**Task instructions**
Find every line in the records below that holds the word "computer", and copy each one.

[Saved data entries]
* * *

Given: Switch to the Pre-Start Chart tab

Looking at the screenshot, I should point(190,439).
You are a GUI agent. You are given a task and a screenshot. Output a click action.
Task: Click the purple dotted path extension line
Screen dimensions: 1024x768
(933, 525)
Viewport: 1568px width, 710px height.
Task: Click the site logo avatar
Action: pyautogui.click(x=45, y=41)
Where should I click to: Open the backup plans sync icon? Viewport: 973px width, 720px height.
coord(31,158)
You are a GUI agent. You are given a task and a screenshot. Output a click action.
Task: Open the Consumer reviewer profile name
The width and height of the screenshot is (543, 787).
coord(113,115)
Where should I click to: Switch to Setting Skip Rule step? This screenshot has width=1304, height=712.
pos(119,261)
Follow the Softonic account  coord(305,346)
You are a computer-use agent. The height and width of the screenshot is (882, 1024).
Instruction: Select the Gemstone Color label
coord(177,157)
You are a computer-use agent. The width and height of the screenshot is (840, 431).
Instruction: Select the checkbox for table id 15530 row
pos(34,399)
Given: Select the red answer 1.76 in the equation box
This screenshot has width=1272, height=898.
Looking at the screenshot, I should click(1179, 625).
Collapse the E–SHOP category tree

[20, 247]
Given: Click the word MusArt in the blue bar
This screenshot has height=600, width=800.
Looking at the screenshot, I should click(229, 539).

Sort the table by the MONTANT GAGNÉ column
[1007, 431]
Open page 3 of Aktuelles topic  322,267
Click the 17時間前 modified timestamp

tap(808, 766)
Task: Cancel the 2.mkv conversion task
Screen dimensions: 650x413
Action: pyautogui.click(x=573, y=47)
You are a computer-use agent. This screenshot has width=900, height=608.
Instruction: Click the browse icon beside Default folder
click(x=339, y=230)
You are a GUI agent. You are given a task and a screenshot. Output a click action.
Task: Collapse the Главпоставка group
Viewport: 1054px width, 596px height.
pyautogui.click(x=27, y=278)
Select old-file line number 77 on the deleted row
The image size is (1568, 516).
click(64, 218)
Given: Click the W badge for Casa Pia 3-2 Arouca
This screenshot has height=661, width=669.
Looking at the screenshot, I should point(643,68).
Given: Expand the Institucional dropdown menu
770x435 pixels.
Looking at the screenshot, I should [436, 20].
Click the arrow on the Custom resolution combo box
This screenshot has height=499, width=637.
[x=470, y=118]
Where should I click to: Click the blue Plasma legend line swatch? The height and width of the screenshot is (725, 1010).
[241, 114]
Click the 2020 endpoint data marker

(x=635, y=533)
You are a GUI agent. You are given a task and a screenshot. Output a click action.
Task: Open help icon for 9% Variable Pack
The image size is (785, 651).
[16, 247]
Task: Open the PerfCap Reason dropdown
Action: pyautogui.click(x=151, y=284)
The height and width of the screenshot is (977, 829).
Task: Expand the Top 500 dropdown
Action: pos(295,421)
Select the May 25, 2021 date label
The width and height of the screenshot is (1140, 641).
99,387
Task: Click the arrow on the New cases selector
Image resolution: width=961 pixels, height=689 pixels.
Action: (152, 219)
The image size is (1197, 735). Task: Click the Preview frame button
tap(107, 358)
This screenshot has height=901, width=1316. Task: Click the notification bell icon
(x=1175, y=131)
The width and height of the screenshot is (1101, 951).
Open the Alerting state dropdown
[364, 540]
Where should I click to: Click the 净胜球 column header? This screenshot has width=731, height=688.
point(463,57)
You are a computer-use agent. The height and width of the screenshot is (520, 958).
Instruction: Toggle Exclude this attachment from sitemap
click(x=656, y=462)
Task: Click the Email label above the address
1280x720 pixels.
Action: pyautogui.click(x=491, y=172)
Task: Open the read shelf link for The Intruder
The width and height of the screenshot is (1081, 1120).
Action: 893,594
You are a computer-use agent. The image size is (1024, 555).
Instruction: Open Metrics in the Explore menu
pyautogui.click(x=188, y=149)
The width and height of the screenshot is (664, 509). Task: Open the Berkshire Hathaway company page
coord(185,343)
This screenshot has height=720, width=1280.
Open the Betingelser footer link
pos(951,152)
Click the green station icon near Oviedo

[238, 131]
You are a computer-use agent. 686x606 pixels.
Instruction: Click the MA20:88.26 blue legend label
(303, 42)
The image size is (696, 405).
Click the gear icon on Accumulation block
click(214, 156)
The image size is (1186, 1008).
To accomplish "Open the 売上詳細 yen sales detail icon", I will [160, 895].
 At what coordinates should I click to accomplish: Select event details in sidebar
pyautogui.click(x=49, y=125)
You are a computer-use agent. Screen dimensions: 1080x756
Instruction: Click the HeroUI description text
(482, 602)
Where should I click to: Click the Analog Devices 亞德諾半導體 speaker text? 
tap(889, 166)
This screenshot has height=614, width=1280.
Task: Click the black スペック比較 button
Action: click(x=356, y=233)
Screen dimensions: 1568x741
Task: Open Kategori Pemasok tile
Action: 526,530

* * *

**Response area**
You are a computer-use agent. The height and width of the screenshot is (882, 1024).
You are a computer-use agent. The width and height of the screenshot is (840, 431).
You are a computer-use agent. This screenshot has width=900, height=608.
You are a computer-use agent. The height and width of the screenshot is (520, 958).
You are a computer-use agent. The image size is (1024, 555).
You are a computer-use agent. 686x606 pixels.
You are a computer-use agent. Screen dimensions: 1080x756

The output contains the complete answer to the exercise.